◆ **PROVIDED DATA**:
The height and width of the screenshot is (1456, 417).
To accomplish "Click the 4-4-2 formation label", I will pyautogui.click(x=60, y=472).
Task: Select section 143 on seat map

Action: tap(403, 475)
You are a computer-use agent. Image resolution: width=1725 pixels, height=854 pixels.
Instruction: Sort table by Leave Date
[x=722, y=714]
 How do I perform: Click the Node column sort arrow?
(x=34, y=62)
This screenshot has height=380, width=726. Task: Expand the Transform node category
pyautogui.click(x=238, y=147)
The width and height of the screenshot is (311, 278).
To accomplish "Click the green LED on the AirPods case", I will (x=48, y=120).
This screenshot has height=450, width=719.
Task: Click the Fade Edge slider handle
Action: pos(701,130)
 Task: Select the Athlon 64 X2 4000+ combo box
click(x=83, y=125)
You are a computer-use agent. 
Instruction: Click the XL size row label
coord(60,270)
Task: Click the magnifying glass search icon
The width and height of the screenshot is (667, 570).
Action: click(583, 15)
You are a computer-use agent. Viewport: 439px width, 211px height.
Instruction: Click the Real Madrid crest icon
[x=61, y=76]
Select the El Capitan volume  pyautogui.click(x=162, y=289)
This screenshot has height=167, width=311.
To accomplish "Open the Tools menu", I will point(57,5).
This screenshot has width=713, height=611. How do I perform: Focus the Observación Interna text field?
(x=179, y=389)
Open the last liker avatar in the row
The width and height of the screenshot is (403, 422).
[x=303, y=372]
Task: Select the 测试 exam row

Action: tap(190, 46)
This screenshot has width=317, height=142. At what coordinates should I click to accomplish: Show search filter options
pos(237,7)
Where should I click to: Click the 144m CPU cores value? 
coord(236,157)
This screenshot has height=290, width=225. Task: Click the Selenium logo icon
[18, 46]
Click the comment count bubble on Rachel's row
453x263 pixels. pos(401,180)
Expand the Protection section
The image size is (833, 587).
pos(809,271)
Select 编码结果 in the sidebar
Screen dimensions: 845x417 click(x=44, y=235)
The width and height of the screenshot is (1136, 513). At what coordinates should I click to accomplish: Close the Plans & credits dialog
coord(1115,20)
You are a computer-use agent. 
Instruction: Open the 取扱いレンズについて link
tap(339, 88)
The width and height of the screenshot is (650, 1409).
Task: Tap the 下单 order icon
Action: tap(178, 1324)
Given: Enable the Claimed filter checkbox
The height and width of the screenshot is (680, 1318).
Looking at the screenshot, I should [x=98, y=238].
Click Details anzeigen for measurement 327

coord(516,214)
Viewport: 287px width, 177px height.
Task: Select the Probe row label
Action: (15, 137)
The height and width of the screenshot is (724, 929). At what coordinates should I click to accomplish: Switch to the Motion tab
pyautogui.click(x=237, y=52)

◆ **WHAT IS EXPECTED**:
Filter the entries down to the lines containing "agent". Copy each of those lines.

◆ **ANSWER SECTION**:
You are a computer-use agent. Image resolution: width=1725 pixels, height=854 pixels.
You are a computer-use agent. 
You are a computer-use agent. Viewport: 439px width, 211px height.
You are a computer-use agent. 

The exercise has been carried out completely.